[WHAT IS NEEDED] Word for word, retype the lines from the one containing "Uncheck the 米白色 color checkbox" to the last line of the data below, both ends included.

[Collected data entries]
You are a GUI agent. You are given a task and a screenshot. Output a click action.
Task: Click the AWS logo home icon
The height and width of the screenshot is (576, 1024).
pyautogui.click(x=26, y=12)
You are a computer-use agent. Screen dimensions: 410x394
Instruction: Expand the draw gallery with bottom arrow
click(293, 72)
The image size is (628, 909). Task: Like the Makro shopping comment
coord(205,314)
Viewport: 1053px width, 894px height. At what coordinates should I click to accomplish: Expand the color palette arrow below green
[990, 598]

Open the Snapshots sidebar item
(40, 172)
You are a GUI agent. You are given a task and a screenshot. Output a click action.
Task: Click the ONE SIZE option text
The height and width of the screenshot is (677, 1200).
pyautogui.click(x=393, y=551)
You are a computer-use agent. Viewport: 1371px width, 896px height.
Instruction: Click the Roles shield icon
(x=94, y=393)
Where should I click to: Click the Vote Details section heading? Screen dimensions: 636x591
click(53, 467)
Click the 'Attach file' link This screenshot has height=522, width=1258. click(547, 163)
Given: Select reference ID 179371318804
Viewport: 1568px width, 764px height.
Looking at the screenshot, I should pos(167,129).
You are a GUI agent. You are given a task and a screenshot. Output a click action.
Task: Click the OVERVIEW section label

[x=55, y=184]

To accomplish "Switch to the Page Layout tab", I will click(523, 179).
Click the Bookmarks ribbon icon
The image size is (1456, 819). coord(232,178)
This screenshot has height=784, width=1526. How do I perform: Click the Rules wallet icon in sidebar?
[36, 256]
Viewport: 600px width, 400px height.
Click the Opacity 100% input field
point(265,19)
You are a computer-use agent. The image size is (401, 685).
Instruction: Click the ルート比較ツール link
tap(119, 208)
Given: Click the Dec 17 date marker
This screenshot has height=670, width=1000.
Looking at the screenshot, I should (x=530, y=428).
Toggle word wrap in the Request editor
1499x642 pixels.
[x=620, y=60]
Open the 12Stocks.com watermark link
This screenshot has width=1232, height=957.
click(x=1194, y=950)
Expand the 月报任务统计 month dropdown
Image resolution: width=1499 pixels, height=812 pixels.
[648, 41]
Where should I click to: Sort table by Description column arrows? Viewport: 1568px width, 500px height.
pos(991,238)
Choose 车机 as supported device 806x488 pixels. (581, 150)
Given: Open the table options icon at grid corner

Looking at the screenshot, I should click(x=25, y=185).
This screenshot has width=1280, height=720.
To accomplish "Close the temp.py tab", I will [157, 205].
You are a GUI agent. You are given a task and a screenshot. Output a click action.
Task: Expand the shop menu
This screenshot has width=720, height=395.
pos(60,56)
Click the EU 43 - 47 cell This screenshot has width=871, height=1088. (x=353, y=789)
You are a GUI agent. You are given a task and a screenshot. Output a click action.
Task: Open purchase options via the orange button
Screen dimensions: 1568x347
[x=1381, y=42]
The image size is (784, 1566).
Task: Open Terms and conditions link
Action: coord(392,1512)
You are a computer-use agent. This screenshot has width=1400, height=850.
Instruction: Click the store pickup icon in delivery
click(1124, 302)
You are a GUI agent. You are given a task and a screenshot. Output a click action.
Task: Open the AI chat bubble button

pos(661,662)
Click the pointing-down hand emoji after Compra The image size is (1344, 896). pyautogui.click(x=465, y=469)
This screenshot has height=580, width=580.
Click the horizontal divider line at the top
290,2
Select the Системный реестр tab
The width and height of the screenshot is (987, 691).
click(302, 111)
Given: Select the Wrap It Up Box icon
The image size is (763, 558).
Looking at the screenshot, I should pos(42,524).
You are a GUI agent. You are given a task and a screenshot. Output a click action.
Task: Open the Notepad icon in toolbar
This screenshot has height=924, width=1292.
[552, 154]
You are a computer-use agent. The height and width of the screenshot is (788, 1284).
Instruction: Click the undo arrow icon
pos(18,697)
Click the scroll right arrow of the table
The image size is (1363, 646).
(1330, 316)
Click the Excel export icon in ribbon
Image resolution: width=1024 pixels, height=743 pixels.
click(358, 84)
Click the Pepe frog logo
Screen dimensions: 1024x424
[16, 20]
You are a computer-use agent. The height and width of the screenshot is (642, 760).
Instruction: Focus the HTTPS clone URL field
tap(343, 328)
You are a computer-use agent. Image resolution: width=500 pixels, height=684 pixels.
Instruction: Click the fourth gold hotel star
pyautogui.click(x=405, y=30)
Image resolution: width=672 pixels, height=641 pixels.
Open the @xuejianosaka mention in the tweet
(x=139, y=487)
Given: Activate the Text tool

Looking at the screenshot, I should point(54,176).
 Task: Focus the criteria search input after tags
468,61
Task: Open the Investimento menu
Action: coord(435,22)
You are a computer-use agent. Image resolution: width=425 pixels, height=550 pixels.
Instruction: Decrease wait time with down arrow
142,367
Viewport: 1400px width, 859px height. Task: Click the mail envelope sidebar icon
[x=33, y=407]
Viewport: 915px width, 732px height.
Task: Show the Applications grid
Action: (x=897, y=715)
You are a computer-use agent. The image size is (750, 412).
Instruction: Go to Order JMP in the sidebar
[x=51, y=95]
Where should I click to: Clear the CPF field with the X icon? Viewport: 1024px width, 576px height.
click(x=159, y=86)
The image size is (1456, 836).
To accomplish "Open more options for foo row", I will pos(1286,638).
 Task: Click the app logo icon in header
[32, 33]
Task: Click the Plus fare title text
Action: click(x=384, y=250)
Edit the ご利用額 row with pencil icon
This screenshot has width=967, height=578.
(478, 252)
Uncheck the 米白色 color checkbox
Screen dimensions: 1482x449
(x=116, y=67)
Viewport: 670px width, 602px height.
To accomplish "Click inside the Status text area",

[REPLY]
Uncheck the 米白色 color checkbox
Screen dimensions: 1482x449
(x=116, y=67)
Viewport: 670px width, 602px height.
To accomplish "Click inside the Status text area",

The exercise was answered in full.